Work to complete:
- a) Answer the following questions using the Lean proof excerpt below, one line each:
(i) What does the hypothesis H_i_lt_n state?
(ii) According to the error message, what type is the argument expected to have?
(iii) Which constructor is gone from the right-hand side of the goal equality?
- b) Render this sentence from the Lean proof excerpt in Spanish: "We almost have that hypothesis in our context: H_i_lt_n states i < n."
- c) Decide whether each statement agrees with the Lean proof excerpt, answering yes or no and quoting the words from the excerpt that settle it.
(i) The author intends to use tactics whenever possible.
(ii) Lean can give counterexamples to theorems in the same way Dafny could.
(iii) The exists tactic does something different from producing a value of type Exists with the intro constructor.

Three things have changed here: First, on the right-hand side of our goal equality, the some constructor is gone. Second, on the left-hand side, we’re indexing into the returned List not with []? nor with []!, but with that mysterious third [] operator. This is lookup with proof obligation notation! What this means is that the type system will only let us index into our List with some index i if we have a hypothesis somewhere in our context stating that i is less than the length of the list.

The cool thing here is that this means [] is well-defined for all valid inputs without needing a wrapper type like Option or sacrificing purity by panicing, so long as we can prove that the index is in bounds statically!

This explains the third thing that changed: The goal now wants that proof from us: it wants some hypothesis h such that h explains why it’s safe for us to index into our returned list.

`have` defines a new hypothesis

The exists tactic does the same thing as producing a value of type Exists with the intro constructor - in fact, under the hood many tactics are actually constructing so-called “proof terms” for us - but Exist’s type signature is a bit gnarly for us just yet so I’ll stick to using tactics whenever possible.

We almost have that hypothesis in our context: H_i_lt_n states i < n. Let’s see what happens when we try to suggest that Lean fill in the existential with it:

theorem fb_one_to_fizzbuzz :
    ∀ (i n : Nat), i < n → (fizzbuzz n)[i]? = some (fb_one (1 + i)) := by
  intro i n H_i_lt_n
  rw [@List.getElem?_eq_some_iff]
  exists H_i_lt_n --NEW

Application type mismatch: The argument
  H_i_lt_n
has type
  i < n
but is expected to have type
  i < (fizzbuzz n).length
in the application
  Exists.intro H_i_lt_n

Even though Lean’s not really capable of giving us counterexamples to our theorems in the way that Dafny could, this is a pretty readable error message as far as type errors go!

Supplied entries:
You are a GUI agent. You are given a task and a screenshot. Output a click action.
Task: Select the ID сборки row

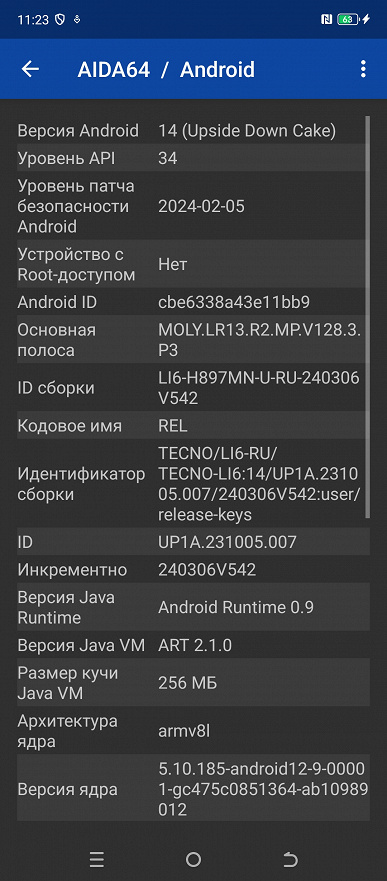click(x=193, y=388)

---

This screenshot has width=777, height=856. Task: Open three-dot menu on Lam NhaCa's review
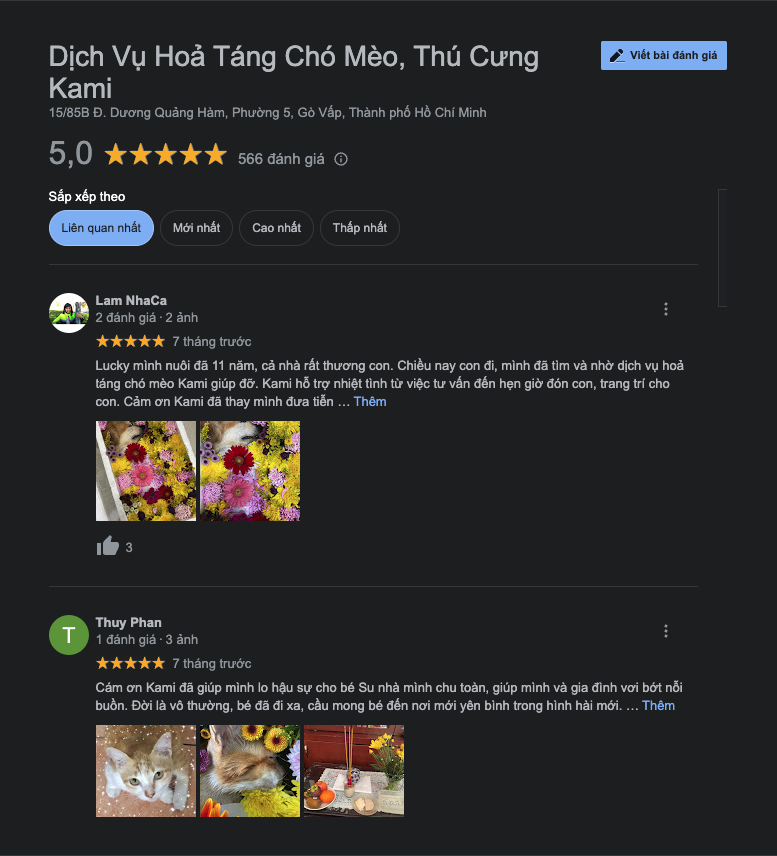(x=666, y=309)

The solutions:
- a)
(i) i < n
(ii) i < (fizzbuzz n).length
(iii) The some constructor

- b) Casi tenemos esa hipótesis en nuestro contexto: H_i_lt_n afirma i < n.

- c)
(i) Yes: "I’ll stick to using tactics whenever possible"
(ii) No: "Lean’s not really capable of giving us counterexamples to our theorems in the way that Dafny could"
(iii) No: "The exists tactic does the same thing as producing a value of type Exists with the intro constructor"